State v. James C. Hudson, 2013 WI App 120; case activity

Hudson’s untrue statements to persons to get them to invest in his country music career provided a factual basis for his plea to two violations of ch. 551’s prohibition against making untrue statements of material fact in connection with the sale of a “security” because his conduct involved “securities.” A security includes an “investment contract,” which under § 551.102(28)(d)1. is essentially an investment in a common enterprise managed by someone other than the investor, and doesn’t have to be reduced to writing, State v. Johnson, 2002 WI App 224, ¶11, 257 Wis. 2d 736, 652 N.W.2d 642. (¶¶14-19). (The briefs in State v. LaCount, 2008 WI 59, 310 Wis. 2d 85, 750 N.W.2d 780, also state the investment contract at issue there was not reduced to writing. (¶17).) “Not requiring a writing is, of course, fully consistent with the general principle that contracts may be either oral or written. Thus, … the current version of the applicable statute, Wis. Stat. § 551.102(28)(a) declares specifically that ‘security’ ‘[i]ncludes … an uncertificated security.’” (¶17).

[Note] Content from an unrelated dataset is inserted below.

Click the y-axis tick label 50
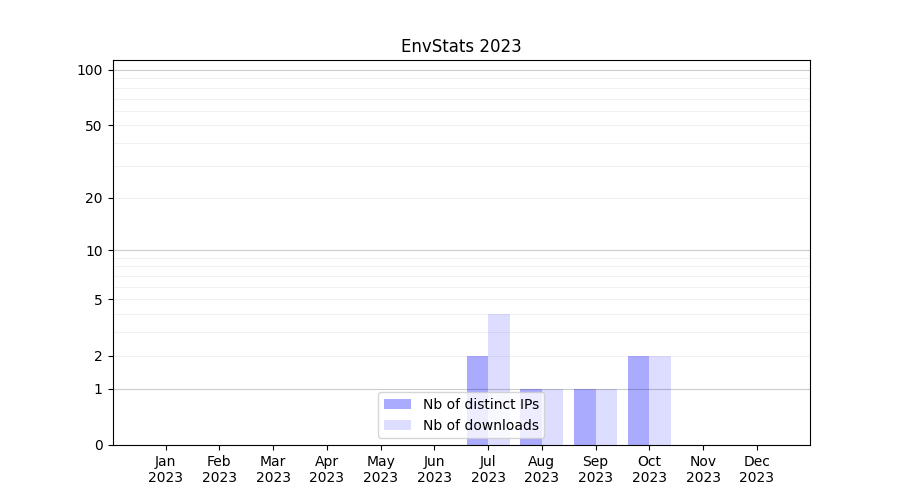 [93, 126]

Further, the prosecutor’s erroneous reference at the plea hearing to the definition of “investment contract” given in a now-repealed Administrative Code provision did not render Hudson’s plea invalid by providing an incorrect definition of “security.” The erroneous reference, which also occurs in a footnote to (but not the text of) the applicable jury instruction, JI-2904, didn’t make the substance of the definition wrong, for the Administrative Code language was incorporated into the statute during a revision of ch. 551 that took effect in 2009. (¶¶20-21). (Moreover, one of the two counts Hudson pled to occurred while the Administrative Code was still applicable. (¶¶3, 5, 8, 15).)

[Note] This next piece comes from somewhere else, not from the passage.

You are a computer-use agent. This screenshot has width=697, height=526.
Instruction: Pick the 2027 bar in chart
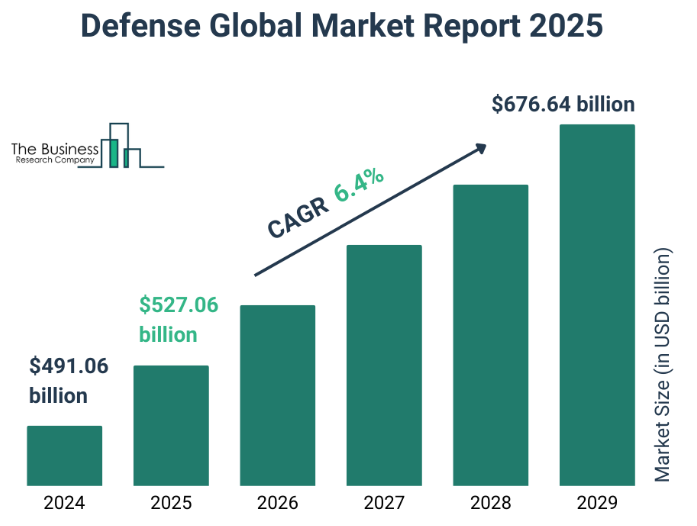pyautogui.click(x=384, y=365)
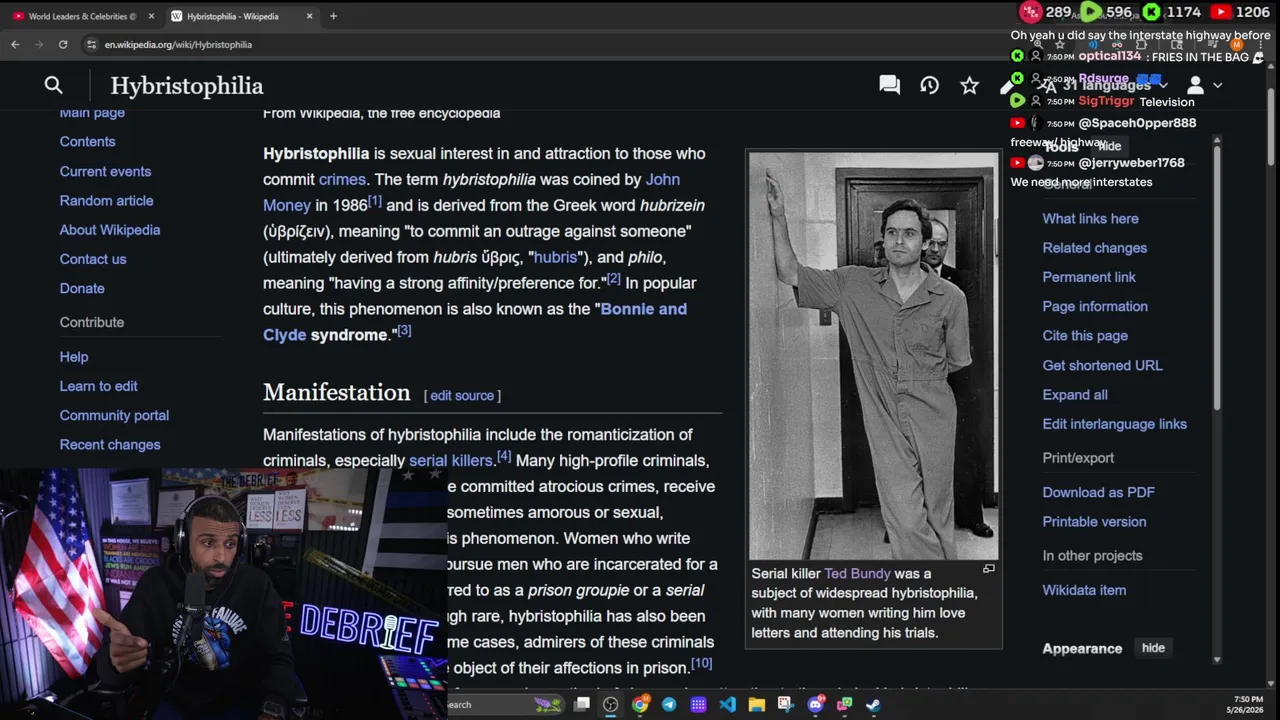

Finally, Hudson was not entitled to an evidentiary hearing on his claim that his trial lawyer failed properly to advise him about the meaning of “investment contract” or “security” because the allegations in his postconviction motion did not establish trial counsel gave him incorrect advice. Indeed, given that the allegations in the complaint clearly provide a basis for finding the offenses were committed, his lawyer’s advice–that avoiding a conviction would require the jury to doubt the veracity of his accusers–“was not wrong, and was hardly deficient.” (¶¶22-25).